The presentation in our patients was similar in many aspects to that described by others. Both patients presented initially with severe pulmonary disease that necessitated mechanical ventilation. These clinical features are nonspecific, therefore a high index of suspicion is needed for early diagnosis. Although, the mortality in patients with S stercoralis hyperinfection has been reported to be 50%, the fatal outcome in both of our patients is of concern and indicates the need for increasing awareness among physicians of this curable but potentially fatal disease. It is of interest that the first patient developed the hyperinfection syndrome after receiving a short course of corticosteroid therapy (13 days only). Both the fatal outcome in our patients and the development of the condition after a short course of corticosteroid therapy suggests the need to be vigilant in such patients to allow for early diagnosis and institution of appropriate treatment in order to avoid such unfortunate outcome. S stercoralis can remain quiescent in the host's intestine for as long as 30 years,5,21 becoming apparent when the host immunity decreases as a result of immunosuppressive drugs and/or disease. Physicians in the Gulf area should be aware of this.
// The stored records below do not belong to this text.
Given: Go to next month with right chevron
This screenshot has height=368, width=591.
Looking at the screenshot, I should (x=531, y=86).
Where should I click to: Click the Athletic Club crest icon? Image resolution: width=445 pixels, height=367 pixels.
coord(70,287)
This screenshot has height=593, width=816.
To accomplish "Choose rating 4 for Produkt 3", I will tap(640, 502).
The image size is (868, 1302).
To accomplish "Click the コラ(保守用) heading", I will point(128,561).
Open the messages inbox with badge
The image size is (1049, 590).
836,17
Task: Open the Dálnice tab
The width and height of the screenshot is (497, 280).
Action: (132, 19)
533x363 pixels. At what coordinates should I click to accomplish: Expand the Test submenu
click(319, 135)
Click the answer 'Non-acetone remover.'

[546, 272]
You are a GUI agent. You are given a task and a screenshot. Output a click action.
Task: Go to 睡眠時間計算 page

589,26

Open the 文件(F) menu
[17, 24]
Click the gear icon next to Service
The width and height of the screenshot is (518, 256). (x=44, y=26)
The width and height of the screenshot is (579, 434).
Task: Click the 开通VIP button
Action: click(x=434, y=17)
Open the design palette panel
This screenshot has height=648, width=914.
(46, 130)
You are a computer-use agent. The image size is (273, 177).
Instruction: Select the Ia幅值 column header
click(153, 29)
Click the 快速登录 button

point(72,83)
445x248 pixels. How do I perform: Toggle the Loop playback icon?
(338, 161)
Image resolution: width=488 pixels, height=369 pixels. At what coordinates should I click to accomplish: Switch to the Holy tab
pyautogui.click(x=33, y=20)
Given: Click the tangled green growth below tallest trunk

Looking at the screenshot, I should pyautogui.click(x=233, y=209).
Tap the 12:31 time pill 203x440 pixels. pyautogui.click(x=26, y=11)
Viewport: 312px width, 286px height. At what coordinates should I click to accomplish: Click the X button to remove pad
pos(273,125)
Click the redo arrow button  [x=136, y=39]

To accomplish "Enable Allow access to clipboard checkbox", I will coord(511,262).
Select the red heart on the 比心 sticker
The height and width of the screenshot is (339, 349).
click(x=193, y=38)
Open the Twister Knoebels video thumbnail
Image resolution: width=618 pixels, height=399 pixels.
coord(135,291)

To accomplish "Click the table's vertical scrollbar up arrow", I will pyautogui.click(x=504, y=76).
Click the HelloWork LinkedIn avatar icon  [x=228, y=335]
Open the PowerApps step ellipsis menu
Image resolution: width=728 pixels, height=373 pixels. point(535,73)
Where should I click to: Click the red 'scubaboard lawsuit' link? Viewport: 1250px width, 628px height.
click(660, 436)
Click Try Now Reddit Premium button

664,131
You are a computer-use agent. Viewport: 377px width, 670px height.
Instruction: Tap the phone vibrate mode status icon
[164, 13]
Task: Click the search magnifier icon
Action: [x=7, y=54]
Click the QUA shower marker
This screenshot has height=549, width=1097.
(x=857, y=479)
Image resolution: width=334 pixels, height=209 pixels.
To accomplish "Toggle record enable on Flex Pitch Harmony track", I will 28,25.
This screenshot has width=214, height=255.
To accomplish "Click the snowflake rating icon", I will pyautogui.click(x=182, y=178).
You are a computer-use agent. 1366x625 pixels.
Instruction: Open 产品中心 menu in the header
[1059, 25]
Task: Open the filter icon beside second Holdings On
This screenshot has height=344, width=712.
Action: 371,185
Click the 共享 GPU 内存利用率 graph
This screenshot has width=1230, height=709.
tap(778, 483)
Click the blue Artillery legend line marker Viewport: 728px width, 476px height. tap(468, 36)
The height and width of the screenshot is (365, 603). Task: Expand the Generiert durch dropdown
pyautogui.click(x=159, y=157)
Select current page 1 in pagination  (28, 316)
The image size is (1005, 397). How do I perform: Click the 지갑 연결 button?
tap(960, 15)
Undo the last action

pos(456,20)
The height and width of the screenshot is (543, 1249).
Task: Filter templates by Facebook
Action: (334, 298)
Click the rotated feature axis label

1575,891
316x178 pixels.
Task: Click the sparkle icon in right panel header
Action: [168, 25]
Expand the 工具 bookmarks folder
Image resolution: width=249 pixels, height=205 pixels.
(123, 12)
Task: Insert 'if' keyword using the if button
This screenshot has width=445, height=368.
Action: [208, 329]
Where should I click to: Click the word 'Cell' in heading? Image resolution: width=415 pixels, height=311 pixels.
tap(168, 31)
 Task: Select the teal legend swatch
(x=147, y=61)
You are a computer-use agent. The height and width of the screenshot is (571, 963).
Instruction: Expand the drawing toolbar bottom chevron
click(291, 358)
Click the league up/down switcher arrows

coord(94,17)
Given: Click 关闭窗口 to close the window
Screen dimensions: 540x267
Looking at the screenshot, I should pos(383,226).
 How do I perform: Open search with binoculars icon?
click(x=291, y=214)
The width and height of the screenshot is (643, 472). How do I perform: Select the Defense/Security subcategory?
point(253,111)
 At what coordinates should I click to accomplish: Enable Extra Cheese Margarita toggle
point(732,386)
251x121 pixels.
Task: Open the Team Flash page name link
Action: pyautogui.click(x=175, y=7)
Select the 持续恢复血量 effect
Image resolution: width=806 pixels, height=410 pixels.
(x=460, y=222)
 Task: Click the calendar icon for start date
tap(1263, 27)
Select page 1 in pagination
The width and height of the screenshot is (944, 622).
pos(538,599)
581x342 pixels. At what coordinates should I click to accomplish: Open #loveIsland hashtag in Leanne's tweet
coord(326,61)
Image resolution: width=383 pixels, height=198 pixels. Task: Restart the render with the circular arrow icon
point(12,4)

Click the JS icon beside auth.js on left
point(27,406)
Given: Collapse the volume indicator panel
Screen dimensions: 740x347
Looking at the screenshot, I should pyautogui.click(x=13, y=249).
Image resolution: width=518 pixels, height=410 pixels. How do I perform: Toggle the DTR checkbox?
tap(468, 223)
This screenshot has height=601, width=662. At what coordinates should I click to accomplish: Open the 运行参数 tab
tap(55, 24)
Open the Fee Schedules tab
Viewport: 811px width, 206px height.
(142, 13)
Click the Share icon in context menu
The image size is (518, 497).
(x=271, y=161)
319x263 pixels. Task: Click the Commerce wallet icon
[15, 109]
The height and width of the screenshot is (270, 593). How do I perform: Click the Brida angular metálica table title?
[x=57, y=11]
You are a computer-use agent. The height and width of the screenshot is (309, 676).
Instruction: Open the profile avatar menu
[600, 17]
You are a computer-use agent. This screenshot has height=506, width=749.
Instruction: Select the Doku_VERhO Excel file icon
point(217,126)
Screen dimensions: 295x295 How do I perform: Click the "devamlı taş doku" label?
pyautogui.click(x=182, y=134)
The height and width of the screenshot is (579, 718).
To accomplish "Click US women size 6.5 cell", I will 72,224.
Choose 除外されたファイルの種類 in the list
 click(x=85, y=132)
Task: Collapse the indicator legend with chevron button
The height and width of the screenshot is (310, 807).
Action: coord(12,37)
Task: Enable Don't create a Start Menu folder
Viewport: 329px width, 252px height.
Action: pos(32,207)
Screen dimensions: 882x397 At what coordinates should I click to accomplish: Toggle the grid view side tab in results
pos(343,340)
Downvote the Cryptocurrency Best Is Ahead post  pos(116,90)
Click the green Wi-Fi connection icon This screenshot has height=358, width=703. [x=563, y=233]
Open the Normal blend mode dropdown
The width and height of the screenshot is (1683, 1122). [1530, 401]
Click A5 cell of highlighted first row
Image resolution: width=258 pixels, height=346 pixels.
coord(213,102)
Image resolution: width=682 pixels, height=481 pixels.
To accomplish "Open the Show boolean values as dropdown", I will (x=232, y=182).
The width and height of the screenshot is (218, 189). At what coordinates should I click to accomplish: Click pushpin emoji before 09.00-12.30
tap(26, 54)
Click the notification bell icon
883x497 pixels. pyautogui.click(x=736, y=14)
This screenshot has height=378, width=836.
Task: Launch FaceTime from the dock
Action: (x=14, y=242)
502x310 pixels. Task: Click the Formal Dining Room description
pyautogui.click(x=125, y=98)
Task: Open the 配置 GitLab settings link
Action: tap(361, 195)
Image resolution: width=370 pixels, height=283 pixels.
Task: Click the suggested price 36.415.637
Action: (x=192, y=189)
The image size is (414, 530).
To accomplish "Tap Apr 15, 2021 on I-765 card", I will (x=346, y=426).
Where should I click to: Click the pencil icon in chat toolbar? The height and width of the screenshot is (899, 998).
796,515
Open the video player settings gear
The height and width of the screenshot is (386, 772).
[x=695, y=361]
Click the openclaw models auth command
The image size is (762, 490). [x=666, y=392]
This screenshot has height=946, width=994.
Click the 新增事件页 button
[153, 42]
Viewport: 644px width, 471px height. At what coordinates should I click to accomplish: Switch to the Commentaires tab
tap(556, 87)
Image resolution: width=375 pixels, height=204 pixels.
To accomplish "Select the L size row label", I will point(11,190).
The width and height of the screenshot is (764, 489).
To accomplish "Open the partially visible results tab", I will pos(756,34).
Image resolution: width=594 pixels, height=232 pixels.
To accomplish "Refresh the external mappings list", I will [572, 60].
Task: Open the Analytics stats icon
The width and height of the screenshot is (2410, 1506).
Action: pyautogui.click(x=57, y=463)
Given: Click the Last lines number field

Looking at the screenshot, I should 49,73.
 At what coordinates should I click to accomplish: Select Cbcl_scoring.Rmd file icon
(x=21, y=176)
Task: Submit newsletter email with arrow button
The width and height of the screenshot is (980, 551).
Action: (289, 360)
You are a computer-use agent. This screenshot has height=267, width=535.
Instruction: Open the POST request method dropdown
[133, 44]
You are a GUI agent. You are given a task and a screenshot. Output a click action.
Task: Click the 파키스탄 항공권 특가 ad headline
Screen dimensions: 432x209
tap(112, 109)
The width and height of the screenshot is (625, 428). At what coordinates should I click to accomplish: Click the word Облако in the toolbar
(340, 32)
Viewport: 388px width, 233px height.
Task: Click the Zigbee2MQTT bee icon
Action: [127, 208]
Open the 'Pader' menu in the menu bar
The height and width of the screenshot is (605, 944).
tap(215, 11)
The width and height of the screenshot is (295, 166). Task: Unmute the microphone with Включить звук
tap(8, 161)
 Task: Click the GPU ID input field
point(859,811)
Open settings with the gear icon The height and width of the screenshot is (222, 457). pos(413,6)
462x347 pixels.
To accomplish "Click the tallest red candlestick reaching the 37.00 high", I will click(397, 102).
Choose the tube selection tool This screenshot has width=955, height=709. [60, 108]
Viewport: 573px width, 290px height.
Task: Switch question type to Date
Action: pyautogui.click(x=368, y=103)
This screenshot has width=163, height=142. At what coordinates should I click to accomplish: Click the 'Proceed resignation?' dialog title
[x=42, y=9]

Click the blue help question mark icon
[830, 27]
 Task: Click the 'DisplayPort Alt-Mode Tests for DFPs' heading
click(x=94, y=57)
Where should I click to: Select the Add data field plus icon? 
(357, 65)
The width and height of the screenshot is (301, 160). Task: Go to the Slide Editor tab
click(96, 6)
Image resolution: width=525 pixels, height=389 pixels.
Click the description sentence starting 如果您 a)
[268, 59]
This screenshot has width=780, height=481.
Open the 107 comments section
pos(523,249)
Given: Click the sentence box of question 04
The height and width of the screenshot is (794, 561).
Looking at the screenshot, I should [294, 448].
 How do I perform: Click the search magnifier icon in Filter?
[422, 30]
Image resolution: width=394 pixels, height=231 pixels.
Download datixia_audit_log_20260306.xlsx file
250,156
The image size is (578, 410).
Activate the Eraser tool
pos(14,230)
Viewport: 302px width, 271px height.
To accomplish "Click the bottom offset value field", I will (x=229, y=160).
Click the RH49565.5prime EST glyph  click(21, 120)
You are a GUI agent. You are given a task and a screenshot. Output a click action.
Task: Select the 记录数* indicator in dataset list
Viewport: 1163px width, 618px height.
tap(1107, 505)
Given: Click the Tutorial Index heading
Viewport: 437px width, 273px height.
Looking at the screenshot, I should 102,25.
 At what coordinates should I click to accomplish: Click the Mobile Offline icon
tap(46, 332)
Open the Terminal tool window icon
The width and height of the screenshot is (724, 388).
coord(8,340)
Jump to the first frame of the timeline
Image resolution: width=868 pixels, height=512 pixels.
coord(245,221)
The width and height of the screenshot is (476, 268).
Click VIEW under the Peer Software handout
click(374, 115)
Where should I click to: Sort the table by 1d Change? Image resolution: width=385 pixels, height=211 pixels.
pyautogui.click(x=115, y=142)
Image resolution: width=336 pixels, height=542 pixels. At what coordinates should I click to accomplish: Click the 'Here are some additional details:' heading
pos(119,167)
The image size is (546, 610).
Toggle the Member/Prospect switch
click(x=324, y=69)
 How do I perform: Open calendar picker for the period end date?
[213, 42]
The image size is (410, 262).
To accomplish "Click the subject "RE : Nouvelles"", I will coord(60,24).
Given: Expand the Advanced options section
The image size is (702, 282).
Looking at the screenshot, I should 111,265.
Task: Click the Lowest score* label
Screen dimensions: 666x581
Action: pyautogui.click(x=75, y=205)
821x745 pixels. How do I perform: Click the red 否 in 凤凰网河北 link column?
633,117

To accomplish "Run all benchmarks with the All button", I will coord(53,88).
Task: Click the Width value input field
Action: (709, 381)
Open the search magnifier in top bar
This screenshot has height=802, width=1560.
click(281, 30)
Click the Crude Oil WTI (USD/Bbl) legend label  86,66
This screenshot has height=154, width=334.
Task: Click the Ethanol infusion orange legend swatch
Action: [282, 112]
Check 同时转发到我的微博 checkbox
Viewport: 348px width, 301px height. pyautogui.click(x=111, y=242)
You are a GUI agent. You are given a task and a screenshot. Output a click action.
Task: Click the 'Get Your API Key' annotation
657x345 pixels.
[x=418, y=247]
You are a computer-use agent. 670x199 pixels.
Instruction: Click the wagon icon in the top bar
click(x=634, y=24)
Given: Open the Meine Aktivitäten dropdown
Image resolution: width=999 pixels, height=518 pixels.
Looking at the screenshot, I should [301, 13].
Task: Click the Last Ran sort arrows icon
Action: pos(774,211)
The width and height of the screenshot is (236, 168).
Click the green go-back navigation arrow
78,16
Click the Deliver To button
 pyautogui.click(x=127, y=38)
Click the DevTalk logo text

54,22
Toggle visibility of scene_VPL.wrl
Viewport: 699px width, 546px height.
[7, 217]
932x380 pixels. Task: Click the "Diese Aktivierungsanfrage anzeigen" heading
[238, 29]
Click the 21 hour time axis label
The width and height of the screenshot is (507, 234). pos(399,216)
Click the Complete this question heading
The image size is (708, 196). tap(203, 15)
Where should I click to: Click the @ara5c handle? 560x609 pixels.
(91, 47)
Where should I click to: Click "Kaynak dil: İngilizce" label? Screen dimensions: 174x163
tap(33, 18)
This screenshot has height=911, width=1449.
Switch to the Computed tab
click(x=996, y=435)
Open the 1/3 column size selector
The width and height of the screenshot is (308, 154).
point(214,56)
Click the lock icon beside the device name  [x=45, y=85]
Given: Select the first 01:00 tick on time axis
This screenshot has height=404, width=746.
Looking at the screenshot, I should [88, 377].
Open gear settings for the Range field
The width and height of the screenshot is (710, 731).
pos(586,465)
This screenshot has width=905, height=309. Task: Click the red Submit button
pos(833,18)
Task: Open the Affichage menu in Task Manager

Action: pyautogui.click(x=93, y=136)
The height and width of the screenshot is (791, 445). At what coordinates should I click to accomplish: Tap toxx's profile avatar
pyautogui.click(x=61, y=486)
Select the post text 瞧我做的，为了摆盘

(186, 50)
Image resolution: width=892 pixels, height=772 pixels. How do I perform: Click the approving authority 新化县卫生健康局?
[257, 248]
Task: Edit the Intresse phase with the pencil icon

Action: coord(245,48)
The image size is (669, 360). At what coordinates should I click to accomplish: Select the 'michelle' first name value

Although it is hard to draw conclusions from two cases, it may not be unreasonable to screen immunocompromised patients from endemic areas by serology before initiating steroid therapy to prevent the development of Strongyloides hyperinfection. Screening is not recommended for patients before starting short courses of corticosteroids for bronchial asthma or COPD, but may be considered in severe cases of bronchial asthma or COPD requiring recurrent and frequent steroids courses.
In conclusion, S stercoralis hyperinfection syndrome is a disease of immunocompromized patients, especially those who are receiving systemic steroids. Early diagnosis is a real challenge. Clinicians should be aware of the possibility of hyperinfection in immunocompromized patients, and that it may mimic other diseases leading to misdiagnosis.